A new contingency

Oct. 2, 2017
Geopolitics reasserted itself in the oil market Sept. 25, when the price of Brent crude reached its highest level since July 2, 2015: $59.42/bbl. Prices jumped not for fundamental market reasons but because Iraqi Kurds held an internationally contested referendum.

Geopolitics reasserted itself in the oil market Sept. 25, when the price of Brent crude reached its highest level since July 2, 2015: $59.42/bbl. Prices jumped not for fundamental market reasons but because Iraqi Kurds held an internationally contested referendum.

Hoping to discourage the vote, Turkey threatened to close its segment of the Iraqi export pipeline to Ceyhan on the Mediterranean.

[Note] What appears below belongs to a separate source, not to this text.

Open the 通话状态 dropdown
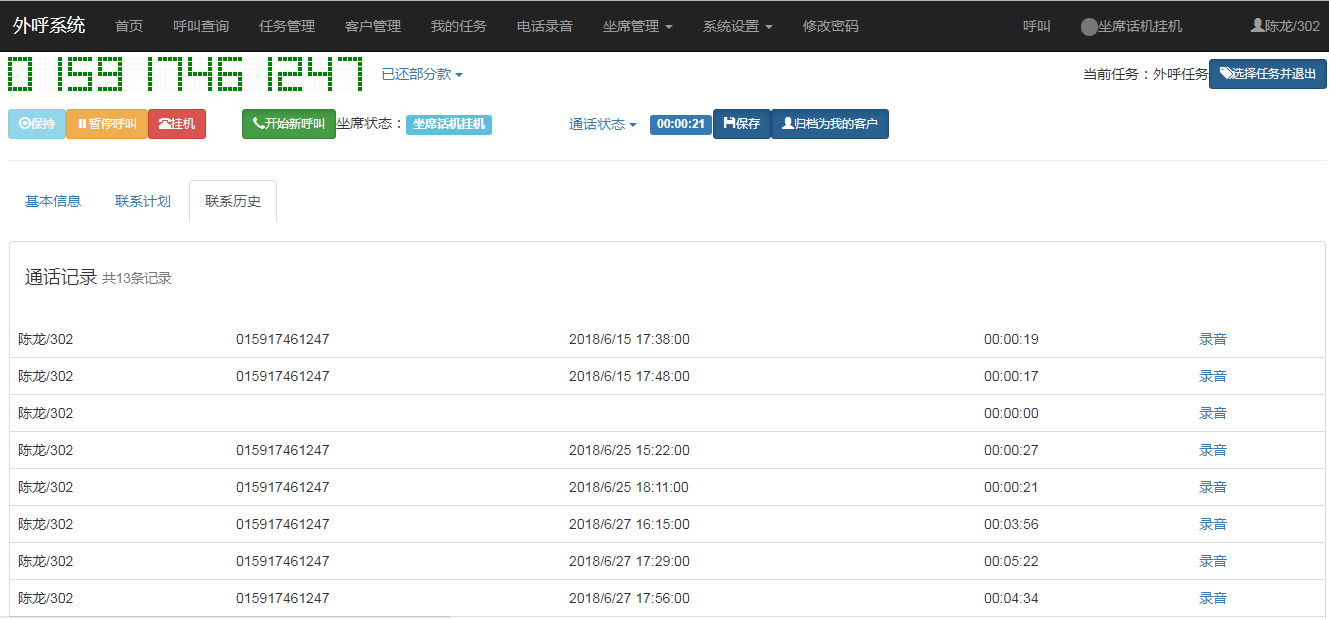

The move would block up to 650,000 b/d of oil shipments crucial to the Kurdistan Region of Iraq and disrupted global supply enough to worry markets. The threat came amid hints about military responses from Tehran, Ankara, and Baghdad as well as opposition to the vote from the US and United Nations. Outside Erbil, the only government supporting the election was Israel's.

Seeking independence

Why the distress? Kurds were voting on long-sought independence. That prospect is anathema to countries with sizeable Kurdish populations, which outside Iraq include Syria, Turkey, and Iran. The latter two countries are especially touchy about Kurdish autonomy. Both have struggled against Kurdish insurgents for years and worry about increased militancy and the loss of territory. The US and UN consider the referendum destabilizing and poorly timed while Islamic State jihadists remain a threat, however diminished.

The referendum proceeded anyway and recorded support for independence by more than 92% of the voters. Turnout was 73%.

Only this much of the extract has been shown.